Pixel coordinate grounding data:
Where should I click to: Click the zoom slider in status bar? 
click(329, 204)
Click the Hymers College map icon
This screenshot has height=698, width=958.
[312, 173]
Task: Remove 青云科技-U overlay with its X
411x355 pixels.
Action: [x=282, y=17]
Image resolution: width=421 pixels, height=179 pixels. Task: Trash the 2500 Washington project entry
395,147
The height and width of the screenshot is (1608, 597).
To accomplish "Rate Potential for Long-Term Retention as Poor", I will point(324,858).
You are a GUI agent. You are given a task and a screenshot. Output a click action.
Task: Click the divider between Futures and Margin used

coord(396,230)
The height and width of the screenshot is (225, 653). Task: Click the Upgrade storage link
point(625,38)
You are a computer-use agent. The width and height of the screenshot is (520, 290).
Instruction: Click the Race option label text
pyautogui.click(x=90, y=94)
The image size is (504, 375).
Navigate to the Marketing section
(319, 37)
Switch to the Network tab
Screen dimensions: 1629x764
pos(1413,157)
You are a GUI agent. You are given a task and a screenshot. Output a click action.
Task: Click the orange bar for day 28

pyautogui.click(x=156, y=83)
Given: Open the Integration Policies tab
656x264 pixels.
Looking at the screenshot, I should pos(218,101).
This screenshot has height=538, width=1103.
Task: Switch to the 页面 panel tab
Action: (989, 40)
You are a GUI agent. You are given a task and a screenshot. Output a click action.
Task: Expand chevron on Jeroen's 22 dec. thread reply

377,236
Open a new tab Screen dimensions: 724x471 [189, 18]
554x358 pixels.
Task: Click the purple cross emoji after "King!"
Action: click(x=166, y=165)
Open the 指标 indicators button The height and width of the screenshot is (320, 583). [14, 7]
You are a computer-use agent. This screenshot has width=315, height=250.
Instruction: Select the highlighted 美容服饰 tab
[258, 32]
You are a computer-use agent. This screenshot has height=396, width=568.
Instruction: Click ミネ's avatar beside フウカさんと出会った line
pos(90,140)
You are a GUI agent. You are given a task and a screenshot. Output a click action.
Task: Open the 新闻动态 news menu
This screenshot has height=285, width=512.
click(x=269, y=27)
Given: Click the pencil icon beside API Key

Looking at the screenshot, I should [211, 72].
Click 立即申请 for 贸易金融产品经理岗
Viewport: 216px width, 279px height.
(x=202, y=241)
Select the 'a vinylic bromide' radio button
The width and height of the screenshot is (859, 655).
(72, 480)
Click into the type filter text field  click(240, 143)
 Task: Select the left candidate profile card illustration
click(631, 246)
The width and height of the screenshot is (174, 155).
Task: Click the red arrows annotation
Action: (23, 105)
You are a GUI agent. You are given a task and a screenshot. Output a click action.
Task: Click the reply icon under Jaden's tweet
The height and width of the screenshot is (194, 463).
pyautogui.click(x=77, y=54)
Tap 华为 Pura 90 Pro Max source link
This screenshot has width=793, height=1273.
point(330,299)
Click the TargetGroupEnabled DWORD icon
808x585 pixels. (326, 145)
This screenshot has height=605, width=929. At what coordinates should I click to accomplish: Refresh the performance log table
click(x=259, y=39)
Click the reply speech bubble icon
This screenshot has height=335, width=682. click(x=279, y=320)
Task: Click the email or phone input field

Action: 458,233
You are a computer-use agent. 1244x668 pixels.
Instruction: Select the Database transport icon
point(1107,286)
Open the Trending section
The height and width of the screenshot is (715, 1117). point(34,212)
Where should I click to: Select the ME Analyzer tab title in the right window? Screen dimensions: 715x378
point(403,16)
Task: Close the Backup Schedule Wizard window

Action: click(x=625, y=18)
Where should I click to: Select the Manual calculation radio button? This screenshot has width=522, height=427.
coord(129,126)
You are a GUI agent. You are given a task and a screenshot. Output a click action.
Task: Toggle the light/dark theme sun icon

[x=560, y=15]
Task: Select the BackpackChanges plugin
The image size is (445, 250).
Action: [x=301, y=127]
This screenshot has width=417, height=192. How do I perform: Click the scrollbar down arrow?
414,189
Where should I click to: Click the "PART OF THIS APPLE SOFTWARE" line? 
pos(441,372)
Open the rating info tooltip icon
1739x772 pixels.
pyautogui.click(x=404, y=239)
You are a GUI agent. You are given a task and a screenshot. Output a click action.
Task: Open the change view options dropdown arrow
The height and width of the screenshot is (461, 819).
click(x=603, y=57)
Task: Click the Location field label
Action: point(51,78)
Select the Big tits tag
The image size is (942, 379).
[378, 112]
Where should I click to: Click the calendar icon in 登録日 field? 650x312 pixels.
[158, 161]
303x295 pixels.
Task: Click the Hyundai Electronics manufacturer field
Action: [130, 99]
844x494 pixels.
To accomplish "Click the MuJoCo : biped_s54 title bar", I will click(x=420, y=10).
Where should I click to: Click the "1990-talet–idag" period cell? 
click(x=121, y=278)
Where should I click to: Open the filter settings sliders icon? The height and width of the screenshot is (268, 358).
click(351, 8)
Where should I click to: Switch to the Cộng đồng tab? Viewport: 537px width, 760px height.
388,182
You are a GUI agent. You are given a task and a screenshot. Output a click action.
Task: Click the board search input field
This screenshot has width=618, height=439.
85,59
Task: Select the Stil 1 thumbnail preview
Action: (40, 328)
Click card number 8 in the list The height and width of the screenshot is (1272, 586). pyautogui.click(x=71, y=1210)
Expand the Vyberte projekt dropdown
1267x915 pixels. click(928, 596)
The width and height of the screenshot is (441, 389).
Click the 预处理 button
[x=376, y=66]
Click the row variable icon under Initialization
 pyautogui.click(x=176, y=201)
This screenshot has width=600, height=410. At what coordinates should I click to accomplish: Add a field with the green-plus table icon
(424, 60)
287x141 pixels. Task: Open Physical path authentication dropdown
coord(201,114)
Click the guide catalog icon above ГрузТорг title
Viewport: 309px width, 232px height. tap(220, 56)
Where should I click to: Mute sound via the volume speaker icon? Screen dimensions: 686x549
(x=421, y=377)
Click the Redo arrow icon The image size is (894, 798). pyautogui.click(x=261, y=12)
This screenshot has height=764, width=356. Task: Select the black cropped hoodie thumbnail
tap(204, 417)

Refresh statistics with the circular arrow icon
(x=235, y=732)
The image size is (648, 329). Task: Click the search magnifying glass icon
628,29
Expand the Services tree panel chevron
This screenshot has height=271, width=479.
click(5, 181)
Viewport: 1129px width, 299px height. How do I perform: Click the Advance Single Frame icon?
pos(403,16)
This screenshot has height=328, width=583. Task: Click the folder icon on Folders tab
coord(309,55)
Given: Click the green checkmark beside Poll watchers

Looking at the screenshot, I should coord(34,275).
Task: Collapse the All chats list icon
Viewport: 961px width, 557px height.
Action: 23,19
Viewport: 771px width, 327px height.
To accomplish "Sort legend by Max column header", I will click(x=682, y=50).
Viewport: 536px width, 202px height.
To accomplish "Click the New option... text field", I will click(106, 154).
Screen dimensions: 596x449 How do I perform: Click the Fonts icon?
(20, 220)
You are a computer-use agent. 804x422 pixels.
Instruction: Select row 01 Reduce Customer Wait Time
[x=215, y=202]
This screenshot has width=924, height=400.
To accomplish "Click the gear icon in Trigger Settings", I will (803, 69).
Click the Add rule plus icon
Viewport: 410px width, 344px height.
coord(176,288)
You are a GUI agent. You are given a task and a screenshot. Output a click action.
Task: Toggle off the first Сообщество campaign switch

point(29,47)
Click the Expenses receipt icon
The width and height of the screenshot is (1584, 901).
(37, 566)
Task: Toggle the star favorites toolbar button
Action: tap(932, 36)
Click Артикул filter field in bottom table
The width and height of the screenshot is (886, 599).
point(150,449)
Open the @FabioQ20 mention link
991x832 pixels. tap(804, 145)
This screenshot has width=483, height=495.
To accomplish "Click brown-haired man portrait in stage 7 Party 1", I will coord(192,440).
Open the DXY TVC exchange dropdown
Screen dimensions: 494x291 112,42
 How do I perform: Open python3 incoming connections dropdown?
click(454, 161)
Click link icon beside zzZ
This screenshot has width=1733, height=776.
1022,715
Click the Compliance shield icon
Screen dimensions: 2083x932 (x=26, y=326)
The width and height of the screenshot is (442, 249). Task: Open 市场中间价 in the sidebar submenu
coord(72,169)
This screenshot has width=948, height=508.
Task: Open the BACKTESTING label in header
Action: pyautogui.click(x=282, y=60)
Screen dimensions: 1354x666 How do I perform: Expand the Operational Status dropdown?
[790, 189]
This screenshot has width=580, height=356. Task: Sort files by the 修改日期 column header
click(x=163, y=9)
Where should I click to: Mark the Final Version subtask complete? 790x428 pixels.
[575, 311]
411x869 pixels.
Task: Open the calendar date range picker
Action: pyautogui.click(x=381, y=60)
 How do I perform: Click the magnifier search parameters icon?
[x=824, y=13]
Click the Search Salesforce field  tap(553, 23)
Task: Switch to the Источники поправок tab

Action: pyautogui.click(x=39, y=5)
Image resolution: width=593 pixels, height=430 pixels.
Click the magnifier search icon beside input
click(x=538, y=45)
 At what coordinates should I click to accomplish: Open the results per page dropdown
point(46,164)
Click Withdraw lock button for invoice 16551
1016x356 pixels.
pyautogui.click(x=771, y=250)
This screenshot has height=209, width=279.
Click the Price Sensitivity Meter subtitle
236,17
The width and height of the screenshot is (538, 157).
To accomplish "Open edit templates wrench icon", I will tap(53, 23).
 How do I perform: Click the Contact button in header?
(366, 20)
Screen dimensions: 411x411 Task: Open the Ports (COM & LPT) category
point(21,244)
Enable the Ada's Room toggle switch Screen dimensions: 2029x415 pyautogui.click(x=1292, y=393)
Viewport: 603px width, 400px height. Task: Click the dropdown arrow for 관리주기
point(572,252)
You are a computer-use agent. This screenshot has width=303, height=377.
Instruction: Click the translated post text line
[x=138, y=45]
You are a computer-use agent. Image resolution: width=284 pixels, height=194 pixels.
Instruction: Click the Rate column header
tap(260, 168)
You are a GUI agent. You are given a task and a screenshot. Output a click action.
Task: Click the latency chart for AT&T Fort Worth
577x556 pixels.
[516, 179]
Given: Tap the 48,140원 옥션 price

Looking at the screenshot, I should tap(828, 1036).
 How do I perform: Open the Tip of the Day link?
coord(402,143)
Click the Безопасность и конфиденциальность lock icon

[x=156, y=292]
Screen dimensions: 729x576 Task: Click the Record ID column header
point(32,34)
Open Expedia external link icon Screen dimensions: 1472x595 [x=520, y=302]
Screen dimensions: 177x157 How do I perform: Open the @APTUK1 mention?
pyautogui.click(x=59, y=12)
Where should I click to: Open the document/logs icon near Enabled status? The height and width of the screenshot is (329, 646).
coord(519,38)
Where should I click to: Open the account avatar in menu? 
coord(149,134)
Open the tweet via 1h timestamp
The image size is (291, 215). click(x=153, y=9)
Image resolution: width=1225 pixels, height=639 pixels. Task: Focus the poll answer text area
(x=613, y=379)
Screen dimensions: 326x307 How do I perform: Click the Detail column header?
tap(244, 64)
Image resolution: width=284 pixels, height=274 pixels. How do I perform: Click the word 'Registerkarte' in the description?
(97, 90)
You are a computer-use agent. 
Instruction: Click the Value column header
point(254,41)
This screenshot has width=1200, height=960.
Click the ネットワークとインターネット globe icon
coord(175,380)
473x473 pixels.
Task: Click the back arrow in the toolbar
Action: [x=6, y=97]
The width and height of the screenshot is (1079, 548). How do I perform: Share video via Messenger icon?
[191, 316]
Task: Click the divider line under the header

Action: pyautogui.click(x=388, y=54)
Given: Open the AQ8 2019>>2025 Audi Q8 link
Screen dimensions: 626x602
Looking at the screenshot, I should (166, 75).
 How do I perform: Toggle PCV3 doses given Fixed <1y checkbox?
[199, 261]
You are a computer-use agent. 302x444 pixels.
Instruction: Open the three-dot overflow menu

Assignment
Report, for the data above, every line in which the string "list" appears.

Output below
Click card number 8 in the list The height and width of the screenshot is (1272, 586). pyautogui.click(x=71, y=1210)
Task: Collapse the All chats list icon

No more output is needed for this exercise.